::: Records provided

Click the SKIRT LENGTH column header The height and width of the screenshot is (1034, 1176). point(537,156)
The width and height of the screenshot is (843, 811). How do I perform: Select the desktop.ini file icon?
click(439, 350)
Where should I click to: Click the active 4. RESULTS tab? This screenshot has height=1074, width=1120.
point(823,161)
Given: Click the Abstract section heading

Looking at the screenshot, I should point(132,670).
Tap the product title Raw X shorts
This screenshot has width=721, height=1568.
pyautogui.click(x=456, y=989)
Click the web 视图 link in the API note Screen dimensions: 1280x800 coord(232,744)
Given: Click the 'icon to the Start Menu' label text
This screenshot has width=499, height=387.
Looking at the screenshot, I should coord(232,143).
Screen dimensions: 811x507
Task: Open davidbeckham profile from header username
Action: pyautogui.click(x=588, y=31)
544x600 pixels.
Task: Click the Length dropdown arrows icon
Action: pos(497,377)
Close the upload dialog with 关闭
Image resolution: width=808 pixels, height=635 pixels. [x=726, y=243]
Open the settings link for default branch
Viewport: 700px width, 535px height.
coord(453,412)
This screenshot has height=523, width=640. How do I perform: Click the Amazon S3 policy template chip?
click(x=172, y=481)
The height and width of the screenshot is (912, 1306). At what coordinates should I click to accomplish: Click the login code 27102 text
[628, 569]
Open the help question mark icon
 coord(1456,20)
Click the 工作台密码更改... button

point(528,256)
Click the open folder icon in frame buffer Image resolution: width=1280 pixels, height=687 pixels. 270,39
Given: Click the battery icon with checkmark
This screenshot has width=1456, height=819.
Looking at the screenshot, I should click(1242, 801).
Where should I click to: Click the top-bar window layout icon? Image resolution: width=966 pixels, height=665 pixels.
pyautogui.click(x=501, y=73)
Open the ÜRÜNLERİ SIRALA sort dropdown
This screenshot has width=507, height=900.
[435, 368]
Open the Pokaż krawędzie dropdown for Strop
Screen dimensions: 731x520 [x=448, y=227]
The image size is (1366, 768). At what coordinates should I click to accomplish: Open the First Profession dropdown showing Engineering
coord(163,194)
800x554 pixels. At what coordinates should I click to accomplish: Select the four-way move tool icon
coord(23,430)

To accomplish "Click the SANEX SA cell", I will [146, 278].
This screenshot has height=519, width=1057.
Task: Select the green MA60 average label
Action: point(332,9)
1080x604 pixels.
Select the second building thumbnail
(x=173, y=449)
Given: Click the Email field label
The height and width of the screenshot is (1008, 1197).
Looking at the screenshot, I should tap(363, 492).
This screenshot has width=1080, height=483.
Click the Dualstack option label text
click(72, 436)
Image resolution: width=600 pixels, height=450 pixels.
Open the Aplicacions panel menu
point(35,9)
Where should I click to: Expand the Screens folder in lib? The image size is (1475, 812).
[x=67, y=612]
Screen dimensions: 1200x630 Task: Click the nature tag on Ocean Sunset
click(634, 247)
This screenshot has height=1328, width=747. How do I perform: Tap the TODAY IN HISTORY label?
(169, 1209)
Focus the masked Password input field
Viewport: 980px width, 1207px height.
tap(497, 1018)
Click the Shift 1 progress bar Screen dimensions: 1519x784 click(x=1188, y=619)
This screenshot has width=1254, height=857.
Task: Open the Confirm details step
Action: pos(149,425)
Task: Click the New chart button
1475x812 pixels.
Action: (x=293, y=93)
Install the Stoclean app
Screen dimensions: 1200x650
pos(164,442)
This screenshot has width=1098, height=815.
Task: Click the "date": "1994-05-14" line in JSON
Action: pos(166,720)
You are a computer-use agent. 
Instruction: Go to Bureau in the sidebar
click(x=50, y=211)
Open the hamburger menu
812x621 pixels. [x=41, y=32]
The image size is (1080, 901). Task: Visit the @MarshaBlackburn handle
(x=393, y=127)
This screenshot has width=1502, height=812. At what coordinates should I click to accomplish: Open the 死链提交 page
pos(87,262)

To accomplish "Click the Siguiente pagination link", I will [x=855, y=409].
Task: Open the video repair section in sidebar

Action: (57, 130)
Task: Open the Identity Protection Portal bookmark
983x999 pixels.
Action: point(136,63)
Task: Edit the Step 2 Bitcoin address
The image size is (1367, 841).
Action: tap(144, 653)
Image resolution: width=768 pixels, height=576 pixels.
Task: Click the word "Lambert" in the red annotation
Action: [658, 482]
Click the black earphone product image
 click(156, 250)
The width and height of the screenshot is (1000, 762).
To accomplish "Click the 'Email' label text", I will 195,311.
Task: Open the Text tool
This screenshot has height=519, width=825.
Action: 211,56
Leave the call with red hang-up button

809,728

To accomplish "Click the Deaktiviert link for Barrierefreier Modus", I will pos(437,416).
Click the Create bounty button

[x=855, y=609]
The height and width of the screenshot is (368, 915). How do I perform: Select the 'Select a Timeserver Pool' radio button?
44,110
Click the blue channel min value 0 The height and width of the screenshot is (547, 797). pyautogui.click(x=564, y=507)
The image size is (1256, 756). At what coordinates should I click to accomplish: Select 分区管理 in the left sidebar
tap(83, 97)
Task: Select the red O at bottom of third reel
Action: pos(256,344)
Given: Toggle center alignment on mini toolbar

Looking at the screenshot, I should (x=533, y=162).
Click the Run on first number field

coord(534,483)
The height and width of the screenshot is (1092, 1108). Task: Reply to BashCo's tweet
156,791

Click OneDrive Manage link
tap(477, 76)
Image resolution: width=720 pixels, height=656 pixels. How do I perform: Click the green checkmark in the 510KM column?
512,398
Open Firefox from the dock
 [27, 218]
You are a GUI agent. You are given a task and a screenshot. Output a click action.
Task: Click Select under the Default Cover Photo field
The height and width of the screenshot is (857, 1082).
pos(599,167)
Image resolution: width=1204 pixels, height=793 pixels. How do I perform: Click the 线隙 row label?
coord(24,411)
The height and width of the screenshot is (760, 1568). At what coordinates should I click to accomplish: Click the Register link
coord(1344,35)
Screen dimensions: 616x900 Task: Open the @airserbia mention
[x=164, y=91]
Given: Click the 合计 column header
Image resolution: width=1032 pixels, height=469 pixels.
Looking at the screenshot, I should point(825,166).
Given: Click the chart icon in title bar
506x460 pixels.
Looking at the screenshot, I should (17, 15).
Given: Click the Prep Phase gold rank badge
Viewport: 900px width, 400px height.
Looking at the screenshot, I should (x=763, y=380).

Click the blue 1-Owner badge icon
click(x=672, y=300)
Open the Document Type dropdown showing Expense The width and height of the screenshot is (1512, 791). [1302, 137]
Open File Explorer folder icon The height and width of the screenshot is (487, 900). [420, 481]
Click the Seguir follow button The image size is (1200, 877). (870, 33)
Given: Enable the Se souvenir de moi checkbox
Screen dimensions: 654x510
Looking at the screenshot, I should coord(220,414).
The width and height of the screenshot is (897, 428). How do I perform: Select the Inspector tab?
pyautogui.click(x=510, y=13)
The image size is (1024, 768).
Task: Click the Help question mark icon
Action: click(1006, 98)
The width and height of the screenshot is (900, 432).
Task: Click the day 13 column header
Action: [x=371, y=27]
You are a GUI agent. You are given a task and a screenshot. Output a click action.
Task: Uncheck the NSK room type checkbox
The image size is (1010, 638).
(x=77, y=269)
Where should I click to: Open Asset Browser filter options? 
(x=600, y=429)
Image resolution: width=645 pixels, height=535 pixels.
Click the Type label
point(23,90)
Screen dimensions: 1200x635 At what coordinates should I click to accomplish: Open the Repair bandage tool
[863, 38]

::::::

Write all the data out again, word for word.

Click the SKIRT LENGTH column header The height and width of the screenshot is (1034, 1176). point(537,156)
The width and height of the screenshot is (843, 811). How do I perform: Select the desktop.ini file icon?
click(439, 350)
Where should I click to: Click the active 4. RESULTS tab? This screenshot has height=1074, width=1120.
point(823,161)
Given: Click the Abstract section heading

Looking at the screenshot, I should point(132,670).
Tap the product title Raw X shorts
This screenshot has width=721, height=1568.
pyautogui.click(x=456, y=989)
Click the web 视图 link in the API note Screen dimensions: 1280x800 coord(232,744)
Given: Click the 'icon to the Start Menu' label text
This screenshot has width=499, height=387.
Looking at the screenshot, I should coord(232,143).
Screen dimensions: 811x507
Task: Open davidbeckham profile from header username
Action: pyautogui.click(x=588, y=31)
544x600 pixels.
Task: Click the Length dropdown arrows icon
Action: pos(497,377)
Close the upload dialog with 关闭
Image resolution: width=808 pixels, height=635 pixels. [x=726, y=243]
Open the settings link for default branch
Viewport: 700px width, 535px height.
coord(453,412)
This screenshot has height=523, width=640. How do I perform: Click the Amazon S3 policy template chip?
click(x=172, y=481)
The height and width of the screenshot is (912, 1306). At what coordinates should I click to accomplish: Click the login code 27102 text
[628, 569]
Open the help question mark icon
 coord(1456,20)
Click the 工作台密码更改... button

point(528,256)
Click the open folder icon in frame buffer Image resolution: width=1280 pixels, height=687 pixels. 270,39
Given: Click the battery icon with checkmark
This screenshot has width=1456, height=819.
Looking at the screenshot, I should click(1242, 801).
Where should I click to: Click the top-bar window layout icon? Image resolution: width=966 pixels, height=665 pixels.
pyautogui.click(x=501, y=73)
Open the ÜRÜNLERİ SIRALA sort dropdown
This screenshot has width=507, height=900.
[435, 368]
Open the Pokaż krawędzie dropdown for Strop
Screen dimensions: 731x520 [x=448, y=227]
The image size is (1366, 768). At what coordinates should I click to accomplish: Open the First Profession dropdown showing Engineering
coord(163,194)
800x554 pixels. At what coordinates should I click to accomplish: Select the four-way move tool icon
coord(23,430)

To accomplish "Click the SANEX SA cell", I will [146, 278].
This screenshot has height=519, width=1057.
Task: Select the green MA60 average label
Action: point(332,9)
1080x604 pixels.
Select the second building thumbnail
(x=173, y=449)
Given: Click the Email field label
The height and width of the screenshot is (1008, 1197).
Looking at the screenshot, I should tap(363, 492).
This screenshot has width=1080, height=483.
Click the Dualstack option label text
click(72, 436)
Image resolution: width=600 pixels, height=450 pixels.
Open the Aplicacions panel menu
point(35,9)
Where should I click to: Expand the Screens folder in lib? The image size is (1475, 812).
[x=67, y=612]
Screen dimensions: 1200x630 Task: Click the nature tag on Ocean Sunset
click(634, 247)
This screenshot has height=1328, width=747. How do I perform: Tap the TODAY IN HISTORY label?
(169, 1209)
Focus the masked Password input field
Viewport: 980px width, 1207px height.
tap(497, 1018)
Click the Shift 1 progress bar Screen dimensions: 1519x784 click(x=1188, y=619)
This screenshot has width=1254, height=857.
Task: Open the Confirm details step
Action: pos(149,425)
Task: Click the New chart button
1475x812 pixels.
Action: (x=293, y=93)
Install the Stoclean app
Screen dimensions: 1200x650
pos(164,442)
This screenshot has width=1098, height=815.
Task: Click the "date": "1994-05-14" line in JSON
Action: pos(166,720)
You are a computer-use agent. 
Instruction: Go to Bureau in the sidebar
click(x=50, y=211)
Open the hamburger menu
812x621 pixels. [x=41, y=32]
The image size is (1080, 901). Task: Visit the @MarshaBlackburn handle
(x=393, y=127)
This screenshot has width=1502, height=812. At what coordinates should I click to accomplish: Open the 死链提交 page
pos(87,262)

To accomplish "Click the Siguiente pagination link", I will [x=855, y=409].
Task: Open the video repair section in sidebar

Action: (57, 130)
Task: Open the Identity Protection Portal bookmark
983x999 pixels.
Action: point(136,63)
Task: Edit the Step 2 Bitcoin address
The image size is (1367, 841).
Action: tap(144, 653)
Image resolution: width=768 pixels, height=576 pixels.
Task: Click the word "Lambert" in the red annotation
Action: [658, 482]
Click the black earphone product image
 click(156, 250)
The width and height of the screenshot is (1000, 762).
To accomplish "Click the 'Email' label text", I will 195,311.
Task: Open the Text tool
This screenshot has height=519, width=825.
Action: 211,56
Leave the call with red hang-up button

809,728

To accomplish "Click the Deaktiviert link for Barrierefreier Modus", I will pos(437,416).
Click the Create bounty button

[x=855, y=609]
The height and width of the screenshot is (368, 915). How do I perform: Select the 'Select a Timeserver Pool' radio button?
44,110
Click the blue channel min value 0 The height and width of the screenshot is (547, 797). pyautogui.click(x=564, y=507)
The image size is (1256, 756). At what coordinates should I click to accomplish: Select 分区管理 in the left sidebar
tap(83, 97)
Task: Select the red O at bottom of third reel
Action: pos(256,344)
Given: Toggle center alignment on mini toolbar

Looking at the screenshot, I should (x=533, y=162).
Click the Run on first number field

coord(534,483)
The height and width of the screenshot is (1092, 1108). Task: Reply to BashCo's tweet
156,791

Click OneDrive Manage link
tap(477, 76)
Image resolution: width=720 pixels, height=656 pixels. How do I perform: Click the green checkmark in the 510KM column?
512,398
Open Firefox from the dock
 [27, 218]
You are a GUI agent. You are given a task and a screenshot. Output a click action.
Task: Click Select under the Default Cover Photo field
The height and width of the screenshot is (857, 1082).
pos(599,167)
Image resolution: width=1204 pixels, height=793 pixels. How do I perform: Click the 线隙 row label?
coord(24,411)
The height and width of the screenshot is (760, 1568). At what coordinates should I click to accomplish: Click the Register link
coord(1344,35)
Screen dimensions: 616x900 Task: Open the @airserbia mention
[x=164, y=91]
Given: Click the 合计 column header
Image resolution: width=1032 pixels, height=469 pixels.
Looking at the screenshot, I should point(825,166).
Given: Click the chart icon in title bar
506x460 pixels.
Looking at the screenshot, I should (17, 15).
Given: Click the Prep Phase gold rank badge
Viewport: 900px width, 400px height.
Looking at the screenshot, I should (x=763, y=380).

Click the blue 1-Owner badge icon
click(x=672, y=300)
Open the Document Type dropdown showing Expense The width and height of the screenshot is (1512, 791). [1302, 137]
Open File Explorer folder icon The height and width of the screenshot is (487, 900). [420, 481]
Click the Seguir follow button The image size is (1200, 877). (870, 33)
Given: Enable the Se souvenir de moi checkbox
Screen dimensions: 654x510
Looking at the screenshot, I should coord(220,414).
The width and height of the screenshot is (897, 428). How do I perform: Select the Inspector tab?
pyautogui.click(x=510, y=13)
The image size is (1024, 768).
Task: Click the Help question mark icon
Action: click(1006, 98)
The width and height of the screenshot is (900, 432).
Task: Click the day 13 column header
Action: [x=371, y=27]
You are a GUI agent. You are given a task and a screenshot. Output a click action.
Task: Uncheck the NSK room type checkbox
The image size is (1010, 638).
(x=77, y=269)
Where should I click to: Open Asset Browser filter options? 
(x=600, y=429)
Image resolution: width=645 pixels, height=535 pixels.
Click the Type label
point(23,90)
Screen dimensions: 1200x635 At what coordinates should I click to accomplish: Open the Repair bandage tool
[863, 38]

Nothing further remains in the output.